Metrics & monitoring

In order to support monitoring of replication relationships, VolSync exports a number of metrics that can be scraped with Prometheus. These metrics permit monitoring whether volumes are “in sync” and how long the synchronization iterations take.

Available metrics

The following metrics are provided by VolSync for each replication object (source or destination):

volsync_missed_intervals_total: This is a count of the number of times that a replication iteration failed to complete before the next scheduled start. This metric is only valid for objects that have a schedule (.spec.trigger.schedule) specified. For example, when using the rsync mover with a schedule on the source but not on the destination, only the metric for the source side is meaningful.
volsync_sync_duration_seconds: This is a summary of the time required for each sync iteration. By monitoring this value it is possible to determine how much “slack” exists in the synchronization schedule (i.e., how much less is the sync duration than the schedule frequency).
volsync_volume_out_of_sync: This is a gauge that has the value of either “0” or “1”, with a “1” indicating that the volumes are not currently synchronized. This may be due to an error that is preventing synchronization or because the most recent synchronization iteration failed to complete prior to when the next should have started. This metric also requires a schedule to be defined.

Each of the above metrics include the following labels to assist with monitoring and alerting:

obj_name: This is the name of the VolSync CustomResource
obj_namespace: This is the Kubernetes Namespace that contains the CustomResource
role: This contains the value of either “source” or “destination” depending on whether the CR is a ReplicationSource or a ReplicationDestination.
method: This indicates the synchronization method being used. Currently, “rsync”, “rclone”, or “kopia”.

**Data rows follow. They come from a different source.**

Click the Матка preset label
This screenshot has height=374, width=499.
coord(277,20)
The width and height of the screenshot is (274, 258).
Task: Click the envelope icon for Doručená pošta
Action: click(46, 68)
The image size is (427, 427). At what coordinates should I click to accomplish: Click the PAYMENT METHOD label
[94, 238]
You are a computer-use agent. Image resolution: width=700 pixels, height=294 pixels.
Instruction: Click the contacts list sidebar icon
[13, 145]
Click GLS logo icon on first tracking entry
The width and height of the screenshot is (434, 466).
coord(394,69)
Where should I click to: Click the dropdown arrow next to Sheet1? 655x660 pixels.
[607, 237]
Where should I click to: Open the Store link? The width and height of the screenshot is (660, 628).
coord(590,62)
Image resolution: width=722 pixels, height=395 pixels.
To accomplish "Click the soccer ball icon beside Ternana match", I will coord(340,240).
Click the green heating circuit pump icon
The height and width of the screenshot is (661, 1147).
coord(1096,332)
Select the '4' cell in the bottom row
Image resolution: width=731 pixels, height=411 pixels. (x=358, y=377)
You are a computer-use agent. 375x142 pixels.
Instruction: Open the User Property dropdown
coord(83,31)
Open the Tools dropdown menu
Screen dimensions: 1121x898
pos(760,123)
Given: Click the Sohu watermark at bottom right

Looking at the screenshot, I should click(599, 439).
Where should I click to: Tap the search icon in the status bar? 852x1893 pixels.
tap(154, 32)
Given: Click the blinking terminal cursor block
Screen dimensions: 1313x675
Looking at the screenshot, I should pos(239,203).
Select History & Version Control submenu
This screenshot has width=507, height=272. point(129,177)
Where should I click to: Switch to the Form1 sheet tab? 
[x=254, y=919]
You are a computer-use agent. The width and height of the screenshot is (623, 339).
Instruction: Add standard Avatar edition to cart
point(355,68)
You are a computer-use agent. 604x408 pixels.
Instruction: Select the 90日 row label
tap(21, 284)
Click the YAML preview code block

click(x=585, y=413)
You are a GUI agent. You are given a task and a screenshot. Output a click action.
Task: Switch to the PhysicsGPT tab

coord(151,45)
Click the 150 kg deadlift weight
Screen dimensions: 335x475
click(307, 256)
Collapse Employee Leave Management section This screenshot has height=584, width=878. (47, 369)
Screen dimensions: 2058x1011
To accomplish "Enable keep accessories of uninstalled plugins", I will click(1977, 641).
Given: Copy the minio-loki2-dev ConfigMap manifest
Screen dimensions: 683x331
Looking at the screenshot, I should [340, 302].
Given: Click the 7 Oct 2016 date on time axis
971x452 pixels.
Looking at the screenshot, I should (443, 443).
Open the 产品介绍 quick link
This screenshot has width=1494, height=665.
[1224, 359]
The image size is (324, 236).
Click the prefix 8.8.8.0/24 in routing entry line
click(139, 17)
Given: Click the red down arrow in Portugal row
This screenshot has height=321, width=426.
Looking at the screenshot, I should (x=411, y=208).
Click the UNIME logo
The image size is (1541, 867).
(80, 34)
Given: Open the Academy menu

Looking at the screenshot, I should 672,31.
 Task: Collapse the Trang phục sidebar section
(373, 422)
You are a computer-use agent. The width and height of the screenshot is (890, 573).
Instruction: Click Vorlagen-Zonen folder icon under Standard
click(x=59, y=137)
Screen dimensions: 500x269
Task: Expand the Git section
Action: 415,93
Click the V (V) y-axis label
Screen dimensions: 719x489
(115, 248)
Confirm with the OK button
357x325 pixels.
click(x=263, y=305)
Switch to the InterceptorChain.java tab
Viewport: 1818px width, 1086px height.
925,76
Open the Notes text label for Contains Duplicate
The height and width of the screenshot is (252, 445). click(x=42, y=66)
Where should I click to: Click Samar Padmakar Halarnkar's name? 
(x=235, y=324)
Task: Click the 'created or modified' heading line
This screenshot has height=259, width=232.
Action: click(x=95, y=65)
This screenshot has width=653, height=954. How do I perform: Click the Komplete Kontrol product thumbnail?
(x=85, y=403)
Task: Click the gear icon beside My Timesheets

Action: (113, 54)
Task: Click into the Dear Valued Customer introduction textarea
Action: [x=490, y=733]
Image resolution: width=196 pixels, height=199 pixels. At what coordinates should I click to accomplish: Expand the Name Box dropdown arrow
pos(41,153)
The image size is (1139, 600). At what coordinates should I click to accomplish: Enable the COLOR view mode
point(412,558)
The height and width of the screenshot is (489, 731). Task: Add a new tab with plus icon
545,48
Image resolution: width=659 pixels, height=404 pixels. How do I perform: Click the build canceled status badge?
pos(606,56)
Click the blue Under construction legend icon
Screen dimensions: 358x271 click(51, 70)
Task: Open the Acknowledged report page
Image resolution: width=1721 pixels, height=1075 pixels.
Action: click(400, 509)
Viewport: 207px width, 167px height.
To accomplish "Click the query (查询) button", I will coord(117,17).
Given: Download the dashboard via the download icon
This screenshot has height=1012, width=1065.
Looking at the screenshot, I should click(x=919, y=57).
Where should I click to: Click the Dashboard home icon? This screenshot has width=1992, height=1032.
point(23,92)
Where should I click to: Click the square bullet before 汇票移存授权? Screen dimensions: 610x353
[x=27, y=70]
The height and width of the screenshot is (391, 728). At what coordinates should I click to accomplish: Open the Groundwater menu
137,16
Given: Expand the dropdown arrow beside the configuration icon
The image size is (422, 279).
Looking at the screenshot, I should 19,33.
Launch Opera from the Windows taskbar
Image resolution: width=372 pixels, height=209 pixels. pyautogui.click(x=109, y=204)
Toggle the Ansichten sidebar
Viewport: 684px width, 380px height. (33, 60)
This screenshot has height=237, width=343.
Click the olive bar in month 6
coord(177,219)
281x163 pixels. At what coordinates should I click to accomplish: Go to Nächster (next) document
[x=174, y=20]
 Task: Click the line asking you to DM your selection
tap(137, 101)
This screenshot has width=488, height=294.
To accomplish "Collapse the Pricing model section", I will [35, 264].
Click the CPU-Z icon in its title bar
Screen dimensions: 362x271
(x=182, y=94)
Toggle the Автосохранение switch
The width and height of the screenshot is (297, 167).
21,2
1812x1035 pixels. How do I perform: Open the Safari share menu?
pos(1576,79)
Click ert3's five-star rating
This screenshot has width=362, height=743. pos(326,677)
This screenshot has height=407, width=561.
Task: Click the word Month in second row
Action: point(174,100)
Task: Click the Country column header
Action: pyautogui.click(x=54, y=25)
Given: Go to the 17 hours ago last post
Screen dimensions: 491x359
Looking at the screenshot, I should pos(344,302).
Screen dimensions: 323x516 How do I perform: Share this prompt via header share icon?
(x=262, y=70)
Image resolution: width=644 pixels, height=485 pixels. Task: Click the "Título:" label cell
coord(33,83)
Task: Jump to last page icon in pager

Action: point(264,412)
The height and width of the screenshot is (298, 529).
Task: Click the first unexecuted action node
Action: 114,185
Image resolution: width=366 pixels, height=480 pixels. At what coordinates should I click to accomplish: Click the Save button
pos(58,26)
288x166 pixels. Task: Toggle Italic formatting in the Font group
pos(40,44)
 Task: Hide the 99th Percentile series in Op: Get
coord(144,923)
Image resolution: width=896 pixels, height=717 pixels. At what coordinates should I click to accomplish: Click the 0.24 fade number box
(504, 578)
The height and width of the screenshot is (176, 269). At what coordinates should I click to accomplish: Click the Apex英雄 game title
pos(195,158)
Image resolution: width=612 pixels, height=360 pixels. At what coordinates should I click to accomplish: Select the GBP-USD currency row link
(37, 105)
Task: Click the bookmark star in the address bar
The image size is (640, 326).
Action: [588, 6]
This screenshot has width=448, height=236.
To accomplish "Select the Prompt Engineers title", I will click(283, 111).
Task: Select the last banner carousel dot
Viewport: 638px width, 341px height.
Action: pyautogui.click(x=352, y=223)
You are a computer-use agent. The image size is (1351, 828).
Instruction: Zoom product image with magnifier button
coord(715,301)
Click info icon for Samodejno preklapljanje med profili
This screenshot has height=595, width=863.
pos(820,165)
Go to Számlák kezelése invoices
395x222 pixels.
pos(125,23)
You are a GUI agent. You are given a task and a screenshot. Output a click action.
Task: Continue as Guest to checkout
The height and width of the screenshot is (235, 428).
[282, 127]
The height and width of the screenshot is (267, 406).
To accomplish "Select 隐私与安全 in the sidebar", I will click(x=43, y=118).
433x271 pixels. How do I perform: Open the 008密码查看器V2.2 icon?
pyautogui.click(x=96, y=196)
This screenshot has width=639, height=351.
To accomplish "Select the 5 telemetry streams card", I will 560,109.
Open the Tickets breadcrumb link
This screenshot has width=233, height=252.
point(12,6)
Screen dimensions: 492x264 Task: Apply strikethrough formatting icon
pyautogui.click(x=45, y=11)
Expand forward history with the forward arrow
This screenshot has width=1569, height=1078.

As an example, the below raw data comes from a single rsync-based relationship that is replicating data using the ReplicationSource dsrc in the srcns namespace to the ReplicationDestination dest in the dstns namespace.

Example raw metrics data

 $ curl -s http://127.0.0.1:8080/metrics | grep volsync

 # HELP volsync_missed_intervals_total The number of times a synchronization failed to complete before the next scheduled start
 # TYPE volsync_missed_intervals_total counter
 volsync_missed_intervals_total{method="rsync",obj_name="dest",obj_namespace="dstns",role="destination"} 0
 volsync_missed_intervals_total{method="rsync",obj_name="dsrc",obj_namespace="srcns",role="source"} 0
 # HELP volsync_sync_duration_seconds Duration of the synchronization interval in seconds
 # TYPE volsync_sync_duration_seconds summary
 volsync_sync_duration_seconds{method="rsync",obj_name="dest",obj_namespace="dstns",role="destination",quantile="0.5"} 179.725047058
 volsync_sync_duration_seconds{method="rsync",obj_name="dest",obj_namespace="dstns",role="destination",quantile="0.9"} 544.86628289
 volsync_sync_duration_seconds{method="rsync",obj_name="dest",obj_namespace="dstns",role="destination",quantile="0.99"} 544.86628289
 volsync_sync_duration_seconds_sum{method="rsync",obj_name="dest",obj_namespace="dstns",role="destination"} 828.711667153
 volsync_sync_duration_seconds_count{method="rsync",obj_name="dest",obj_namespace="dstns",role="destination"} 3
 volsync_sync_duration_seconds{method="rsync",obj_name="dsrc",obj_namespace="srcns",role="source",quantile="0.5"} 11.547060835
 volsync_sync_duration_seconds{method="rsync",obj_name="dsrc",obj_namespace="srcns",role="source",quantile="0.9"} 12.013468222
 volsync_sync_duration_seconds{method="rsync",obj_name="dsrc",obj_namespace="srcns",role="source",quantile="0.99"} 12.013468222
 volsync_sync_duration_seconds_sum{method="rsync",obj_name="dsrc",obj_namespace="srcns",role="source"} 33.317039014
 volsync_sync_duration_seconds_count{method="rsync",obj_name="dsrc",obj_namespace="srcns",role="source"} 3
 # HELP volsync_volume_out_of_sync Set to 1 if the volume is not properly synchronized
 # TYPE volsync_volume_out_of_sync gauge
 volsync_volume_out_of_sync{method="rsync",obj_name="dest",obj_namespace="dstns",role="destination"} 0
 volsync_volume_out_of_sync{method="rsync",obj_name="dsrc",obj_namespace="srcns",role="source"} 0

Obtaining metrics

The above metrics can be collected by Prometheus. If the cluster does not already have a running instance set to scrape metrics, one will need to be started.

Configuring Prometheus

The following steps start a simple Prometheus instance to scrape metrics from VolSync. Some platforms may already have a running Prometheus operator or instance, making these steps unnecessary.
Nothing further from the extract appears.